• _Stated goal_:
Transcribe every line of the listing below verbatim, altering nothing.

• _Items listed in a dataset_:
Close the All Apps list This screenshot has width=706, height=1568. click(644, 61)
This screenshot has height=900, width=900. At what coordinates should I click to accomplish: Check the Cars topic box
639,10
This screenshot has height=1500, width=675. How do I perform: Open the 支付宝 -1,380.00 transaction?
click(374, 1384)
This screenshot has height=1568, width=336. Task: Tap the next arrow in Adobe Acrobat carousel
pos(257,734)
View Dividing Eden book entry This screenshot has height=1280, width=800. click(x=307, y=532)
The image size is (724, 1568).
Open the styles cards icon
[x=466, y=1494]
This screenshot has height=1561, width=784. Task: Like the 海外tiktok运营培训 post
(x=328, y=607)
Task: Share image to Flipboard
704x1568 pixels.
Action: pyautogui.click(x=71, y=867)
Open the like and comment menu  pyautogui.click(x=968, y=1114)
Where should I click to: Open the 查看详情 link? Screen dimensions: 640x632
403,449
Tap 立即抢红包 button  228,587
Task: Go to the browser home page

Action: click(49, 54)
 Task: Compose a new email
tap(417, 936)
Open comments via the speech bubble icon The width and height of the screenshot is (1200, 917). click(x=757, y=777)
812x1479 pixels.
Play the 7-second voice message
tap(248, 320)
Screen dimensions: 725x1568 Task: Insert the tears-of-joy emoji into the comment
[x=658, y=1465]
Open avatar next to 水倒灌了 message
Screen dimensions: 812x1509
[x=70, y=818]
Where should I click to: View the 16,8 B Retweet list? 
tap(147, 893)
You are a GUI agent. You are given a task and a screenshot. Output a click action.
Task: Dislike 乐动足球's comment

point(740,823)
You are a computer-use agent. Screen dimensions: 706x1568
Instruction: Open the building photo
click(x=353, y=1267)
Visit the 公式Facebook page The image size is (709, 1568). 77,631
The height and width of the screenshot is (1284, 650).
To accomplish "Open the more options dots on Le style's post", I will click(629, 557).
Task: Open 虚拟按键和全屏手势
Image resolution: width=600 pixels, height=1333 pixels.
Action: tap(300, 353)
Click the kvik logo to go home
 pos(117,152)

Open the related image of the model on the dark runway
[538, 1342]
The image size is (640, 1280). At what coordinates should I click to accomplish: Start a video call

• _Right answer_:
Close the All Apps list This screenshot has width=706, height=1568. click(644, 61)
This screenshot has height=900, width=900. At what coordinates should I click to accomplish: Check the Cars topic box
639,10
This screenshot has height=1500, width=675. How do I perform: Open the 支付宝 -1,380.00 transaction?
click(374, 1384)
This screenshot has height=1568, width=336. Task: Tap the next arrow in Adobe Acrobat carousel
pos(257,734)
View Dividing Eden book entry This screenshot has height=1280, width=800. click(x=307, y=532)
The image size is (724, 1568).
Open the styles cards icon
[x=466, y=1494]
This screenshot has height=1561, width=784. Task: Like the 海外tiktok运营培训 post
(x=328, y=607)
Task: Share image to Flipboard
704x1568 pixels.
Action: pyautogui.click(x=71, y=867)
Open the like and comment menu  pyautogui.click(x=968, y=1114)
Where should I click to: Open the 查看详情 link? Screen dimensions: 640x632
403,449
Tap 立即抢红包 button  228,587
Task: Go to the browser home page

Action: click(49, 54)
 Task: Compose a new email
tap(417, 936)
Open comments via the speech bubble icon The width and height of the screenshot is (1200, 917). click(x=757, y=777)
812x1479 pixels.
Play the 7-second voice message
tap(248, 320)
Screen dimensions: 725x1568 Task: Insert the tears-of-joy emoji into the comment
[x=658, y=1465]
Open avatar next to 水倒灌了 message
Screen dimensions: 812x1509
[x=70, y=818]
Where should I click to: View the 16,8 B Retweet list? 
tap(147, 893)
You are a GUI agent. You are given a task and a screenshot. Output a click action.
Task: Dislike 乐动足球's comment

point(740,823)
You are a computer-use agent. Screen dimensions: 706x1568
Instruction: Open the building photo
click(x=353, y=1267)
Visit the 公式Facebook page The image size is (709, 1568). 77,631
The height and width of the screenshot is (1284, 650).
To accomplish "Open the more options dots on Le style's post", I will click(629, 557).
Task: Open 虚拟按键和全屏手势
Image resolution: width=600 pixels, height=1333 pixels.
Action: tap(300, 353)
Click the kvik logo to go home
 pos(117,152)

Open the related image of the model on the dark runway
[538, 1342]
The image size is (640, 1280). At what coordinates should I click to accomplish: Start a video call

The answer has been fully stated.